Recently at a debate on the Palestinian cultural boycott in London, Omar Barghouti explained that the basic principle behind the campaign is ‘DO NO HARM”.  Barghouti explained “all BDS asks you at the basic level is to refrain from undermining our struggle – from doing harm by abetting the cover-up of our oppressor’s crimes”, saying this is simply “a profound and basic moral obligation [of] refusing to be an accessory to a crime”.
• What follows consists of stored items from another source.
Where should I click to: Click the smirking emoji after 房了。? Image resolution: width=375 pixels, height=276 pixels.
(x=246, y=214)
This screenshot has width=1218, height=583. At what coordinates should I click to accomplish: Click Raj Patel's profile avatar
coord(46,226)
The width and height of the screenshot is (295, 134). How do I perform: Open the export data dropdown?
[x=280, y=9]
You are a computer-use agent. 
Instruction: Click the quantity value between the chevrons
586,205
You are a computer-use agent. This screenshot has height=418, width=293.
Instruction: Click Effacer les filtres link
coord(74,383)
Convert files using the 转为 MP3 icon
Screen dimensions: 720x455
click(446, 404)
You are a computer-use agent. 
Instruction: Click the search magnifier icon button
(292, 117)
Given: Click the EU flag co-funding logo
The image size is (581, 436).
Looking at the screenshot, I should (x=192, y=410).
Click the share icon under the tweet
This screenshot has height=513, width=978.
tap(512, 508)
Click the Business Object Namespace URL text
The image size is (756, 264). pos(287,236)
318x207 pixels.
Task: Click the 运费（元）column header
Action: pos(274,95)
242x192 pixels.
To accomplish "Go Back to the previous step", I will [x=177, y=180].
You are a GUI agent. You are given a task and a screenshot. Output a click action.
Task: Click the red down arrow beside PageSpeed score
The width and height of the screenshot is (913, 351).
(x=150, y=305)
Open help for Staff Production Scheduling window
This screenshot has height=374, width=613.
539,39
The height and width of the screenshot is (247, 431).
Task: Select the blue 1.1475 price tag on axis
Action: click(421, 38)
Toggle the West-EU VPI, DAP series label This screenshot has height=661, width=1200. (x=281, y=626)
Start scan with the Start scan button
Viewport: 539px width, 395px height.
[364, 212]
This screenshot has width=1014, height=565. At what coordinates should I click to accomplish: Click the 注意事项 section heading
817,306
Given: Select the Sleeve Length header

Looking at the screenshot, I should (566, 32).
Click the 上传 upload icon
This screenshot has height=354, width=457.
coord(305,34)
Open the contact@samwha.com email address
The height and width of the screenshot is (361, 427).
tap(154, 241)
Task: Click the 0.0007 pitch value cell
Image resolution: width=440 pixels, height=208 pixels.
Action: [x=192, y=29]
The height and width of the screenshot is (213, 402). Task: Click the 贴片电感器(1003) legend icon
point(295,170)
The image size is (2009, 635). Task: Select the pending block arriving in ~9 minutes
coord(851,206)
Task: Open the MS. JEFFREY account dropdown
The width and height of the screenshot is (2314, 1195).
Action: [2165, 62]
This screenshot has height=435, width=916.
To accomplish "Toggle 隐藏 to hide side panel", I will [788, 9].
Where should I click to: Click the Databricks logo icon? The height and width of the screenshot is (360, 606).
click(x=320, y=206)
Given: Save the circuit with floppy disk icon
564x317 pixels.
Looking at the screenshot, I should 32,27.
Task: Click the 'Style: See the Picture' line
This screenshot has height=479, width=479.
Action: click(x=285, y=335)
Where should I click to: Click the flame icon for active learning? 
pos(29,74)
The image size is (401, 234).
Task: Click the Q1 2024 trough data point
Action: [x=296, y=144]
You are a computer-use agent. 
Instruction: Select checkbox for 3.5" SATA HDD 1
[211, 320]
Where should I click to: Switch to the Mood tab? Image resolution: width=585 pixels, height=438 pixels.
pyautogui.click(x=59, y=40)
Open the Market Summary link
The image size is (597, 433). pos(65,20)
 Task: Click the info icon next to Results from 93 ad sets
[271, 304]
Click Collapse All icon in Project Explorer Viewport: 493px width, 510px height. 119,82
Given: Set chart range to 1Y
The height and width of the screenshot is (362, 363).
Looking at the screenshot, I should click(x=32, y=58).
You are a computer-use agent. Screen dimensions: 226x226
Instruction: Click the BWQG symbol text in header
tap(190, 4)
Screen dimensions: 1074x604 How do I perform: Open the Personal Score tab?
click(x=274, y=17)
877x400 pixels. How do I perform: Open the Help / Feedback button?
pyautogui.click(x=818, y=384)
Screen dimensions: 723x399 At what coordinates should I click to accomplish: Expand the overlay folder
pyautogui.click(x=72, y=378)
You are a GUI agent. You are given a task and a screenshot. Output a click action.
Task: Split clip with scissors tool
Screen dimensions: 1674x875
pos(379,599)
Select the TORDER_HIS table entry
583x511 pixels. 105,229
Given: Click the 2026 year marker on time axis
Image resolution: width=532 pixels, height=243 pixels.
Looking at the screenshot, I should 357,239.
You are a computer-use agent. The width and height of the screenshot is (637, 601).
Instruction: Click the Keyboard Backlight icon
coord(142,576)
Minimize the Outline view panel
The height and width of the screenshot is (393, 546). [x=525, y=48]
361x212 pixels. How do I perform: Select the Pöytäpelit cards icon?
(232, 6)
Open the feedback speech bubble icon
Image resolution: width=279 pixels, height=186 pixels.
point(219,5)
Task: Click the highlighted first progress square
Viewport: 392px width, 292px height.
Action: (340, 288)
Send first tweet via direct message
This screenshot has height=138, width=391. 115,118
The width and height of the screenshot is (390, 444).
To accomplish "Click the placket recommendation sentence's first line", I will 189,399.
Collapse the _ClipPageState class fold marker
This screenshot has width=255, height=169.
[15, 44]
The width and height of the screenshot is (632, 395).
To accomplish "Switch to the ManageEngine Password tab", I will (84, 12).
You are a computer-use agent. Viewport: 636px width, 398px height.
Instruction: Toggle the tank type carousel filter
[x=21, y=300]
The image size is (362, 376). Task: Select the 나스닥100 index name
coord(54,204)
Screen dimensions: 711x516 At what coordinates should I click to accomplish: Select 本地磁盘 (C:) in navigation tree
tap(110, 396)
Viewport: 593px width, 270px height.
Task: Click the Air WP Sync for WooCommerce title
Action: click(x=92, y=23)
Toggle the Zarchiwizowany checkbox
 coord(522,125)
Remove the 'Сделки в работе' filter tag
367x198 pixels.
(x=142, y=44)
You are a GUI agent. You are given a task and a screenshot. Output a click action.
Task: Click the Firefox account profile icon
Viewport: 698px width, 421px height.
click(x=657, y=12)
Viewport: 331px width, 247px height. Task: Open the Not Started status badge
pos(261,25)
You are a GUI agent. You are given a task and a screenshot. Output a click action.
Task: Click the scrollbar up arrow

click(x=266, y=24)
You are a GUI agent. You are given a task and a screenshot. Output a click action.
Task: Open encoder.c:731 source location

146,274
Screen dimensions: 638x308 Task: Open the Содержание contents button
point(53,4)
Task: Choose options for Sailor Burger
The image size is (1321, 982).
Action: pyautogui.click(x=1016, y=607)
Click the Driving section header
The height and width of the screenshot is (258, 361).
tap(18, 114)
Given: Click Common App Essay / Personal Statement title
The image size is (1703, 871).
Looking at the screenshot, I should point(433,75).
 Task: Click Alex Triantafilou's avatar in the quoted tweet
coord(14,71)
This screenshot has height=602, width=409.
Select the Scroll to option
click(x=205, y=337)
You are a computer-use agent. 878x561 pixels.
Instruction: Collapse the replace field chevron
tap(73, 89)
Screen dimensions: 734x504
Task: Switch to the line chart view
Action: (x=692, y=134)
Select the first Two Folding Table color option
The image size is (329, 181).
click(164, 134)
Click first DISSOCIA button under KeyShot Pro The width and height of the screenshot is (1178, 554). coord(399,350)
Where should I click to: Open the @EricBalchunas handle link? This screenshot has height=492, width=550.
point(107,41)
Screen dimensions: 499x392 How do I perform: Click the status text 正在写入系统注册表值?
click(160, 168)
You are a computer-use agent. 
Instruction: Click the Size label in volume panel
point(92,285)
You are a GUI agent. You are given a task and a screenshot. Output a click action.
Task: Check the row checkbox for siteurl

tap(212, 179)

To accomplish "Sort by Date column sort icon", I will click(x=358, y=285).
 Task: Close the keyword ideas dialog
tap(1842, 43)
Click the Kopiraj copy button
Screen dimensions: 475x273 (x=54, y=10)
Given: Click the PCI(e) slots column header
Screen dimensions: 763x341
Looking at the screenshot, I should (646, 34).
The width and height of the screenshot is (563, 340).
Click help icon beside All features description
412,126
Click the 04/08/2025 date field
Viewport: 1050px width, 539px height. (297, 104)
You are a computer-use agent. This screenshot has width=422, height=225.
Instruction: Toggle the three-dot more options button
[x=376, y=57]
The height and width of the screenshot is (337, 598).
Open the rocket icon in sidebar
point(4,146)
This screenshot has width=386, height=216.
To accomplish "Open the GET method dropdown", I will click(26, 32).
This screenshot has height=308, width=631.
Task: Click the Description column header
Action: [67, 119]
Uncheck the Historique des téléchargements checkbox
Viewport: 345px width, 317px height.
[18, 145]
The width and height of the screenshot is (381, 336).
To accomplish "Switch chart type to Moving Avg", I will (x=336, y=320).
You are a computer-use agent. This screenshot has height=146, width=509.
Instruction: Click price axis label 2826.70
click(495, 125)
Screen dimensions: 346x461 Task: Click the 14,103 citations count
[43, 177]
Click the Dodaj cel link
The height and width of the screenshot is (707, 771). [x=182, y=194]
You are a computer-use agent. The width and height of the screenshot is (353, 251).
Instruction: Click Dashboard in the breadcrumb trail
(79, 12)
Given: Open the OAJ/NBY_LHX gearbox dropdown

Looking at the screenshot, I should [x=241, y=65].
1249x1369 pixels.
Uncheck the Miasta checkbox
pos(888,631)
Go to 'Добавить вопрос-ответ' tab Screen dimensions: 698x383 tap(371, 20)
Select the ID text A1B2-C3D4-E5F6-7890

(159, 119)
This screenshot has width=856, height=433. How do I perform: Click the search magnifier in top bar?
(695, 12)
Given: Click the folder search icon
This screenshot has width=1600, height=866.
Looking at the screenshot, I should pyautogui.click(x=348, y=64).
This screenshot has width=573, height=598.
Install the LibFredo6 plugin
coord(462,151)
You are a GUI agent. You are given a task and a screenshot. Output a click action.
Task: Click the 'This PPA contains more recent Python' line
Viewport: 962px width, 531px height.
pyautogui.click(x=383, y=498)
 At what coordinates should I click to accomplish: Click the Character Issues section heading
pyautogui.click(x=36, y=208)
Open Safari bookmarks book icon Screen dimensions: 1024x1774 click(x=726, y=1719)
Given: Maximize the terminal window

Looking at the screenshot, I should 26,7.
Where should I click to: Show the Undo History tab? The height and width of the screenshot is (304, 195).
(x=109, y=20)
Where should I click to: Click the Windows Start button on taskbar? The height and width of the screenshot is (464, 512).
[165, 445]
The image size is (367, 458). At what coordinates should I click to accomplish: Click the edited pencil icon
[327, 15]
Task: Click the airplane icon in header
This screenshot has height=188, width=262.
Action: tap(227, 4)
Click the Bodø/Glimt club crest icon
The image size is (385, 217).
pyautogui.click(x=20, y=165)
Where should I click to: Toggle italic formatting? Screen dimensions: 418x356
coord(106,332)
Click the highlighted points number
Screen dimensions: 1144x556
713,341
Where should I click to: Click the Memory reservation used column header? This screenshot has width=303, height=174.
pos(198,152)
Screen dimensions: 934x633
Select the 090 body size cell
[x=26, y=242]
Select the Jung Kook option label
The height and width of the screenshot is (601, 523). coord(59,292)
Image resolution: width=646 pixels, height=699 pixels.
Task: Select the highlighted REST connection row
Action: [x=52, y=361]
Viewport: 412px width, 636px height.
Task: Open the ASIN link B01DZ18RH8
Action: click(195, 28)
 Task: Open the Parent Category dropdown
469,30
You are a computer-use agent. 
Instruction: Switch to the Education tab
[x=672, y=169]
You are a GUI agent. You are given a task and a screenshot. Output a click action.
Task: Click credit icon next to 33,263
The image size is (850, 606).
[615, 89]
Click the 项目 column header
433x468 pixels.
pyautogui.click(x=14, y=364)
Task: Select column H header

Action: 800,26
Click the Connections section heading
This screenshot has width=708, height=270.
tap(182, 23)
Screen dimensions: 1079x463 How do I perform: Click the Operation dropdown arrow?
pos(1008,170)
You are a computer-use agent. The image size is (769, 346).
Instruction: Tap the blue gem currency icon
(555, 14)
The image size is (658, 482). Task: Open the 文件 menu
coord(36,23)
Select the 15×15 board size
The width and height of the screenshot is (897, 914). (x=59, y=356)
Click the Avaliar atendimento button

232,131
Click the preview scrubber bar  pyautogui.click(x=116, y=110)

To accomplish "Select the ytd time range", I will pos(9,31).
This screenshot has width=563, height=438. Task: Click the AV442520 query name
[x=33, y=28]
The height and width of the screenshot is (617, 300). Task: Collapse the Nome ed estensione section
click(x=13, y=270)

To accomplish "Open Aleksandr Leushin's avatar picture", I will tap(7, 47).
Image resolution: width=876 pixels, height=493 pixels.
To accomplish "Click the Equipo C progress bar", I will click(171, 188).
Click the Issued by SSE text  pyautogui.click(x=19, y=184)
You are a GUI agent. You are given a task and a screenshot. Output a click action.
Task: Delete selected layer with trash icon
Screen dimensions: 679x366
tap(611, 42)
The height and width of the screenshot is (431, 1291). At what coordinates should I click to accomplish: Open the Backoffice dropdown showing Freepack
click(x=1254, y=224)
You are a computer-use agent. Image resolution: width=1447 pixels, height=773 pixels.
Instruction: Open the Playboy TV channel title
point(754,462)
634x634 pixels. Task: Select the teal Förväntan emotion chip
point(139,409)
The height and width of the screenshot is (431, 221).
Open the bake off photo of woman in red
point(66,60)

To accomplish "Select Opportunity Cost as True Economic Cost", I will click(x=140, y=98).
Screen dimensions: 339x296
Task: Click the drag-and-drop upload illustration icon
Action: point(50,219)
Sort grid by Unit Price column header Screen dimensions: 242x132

Today, people of conscience around the world have a choice: do we choose to DO HARM and undermine the struggle of the Palestinian people for human rights and self-determination OR do we choose to DO NO HARM and refuse to be an accessory to Israel’s crimes against the Palestinians?  Today, which will you choose?

Kim Bullimore is a long-time socialist, political activist and anti-racism campaigner.  Kim is a volunteer with the International Women’s Peace Service (IWPS-Palestine), the only all women international peace team working in the Occupied Palestinian Territories.   She also writes regularly on the Palestine-Israel conflict for the Australian newspaper, Direct Action and blogs at Live from Occupied Palestine.  In 2010, Kim co-organised the first national Australian BDS Conference.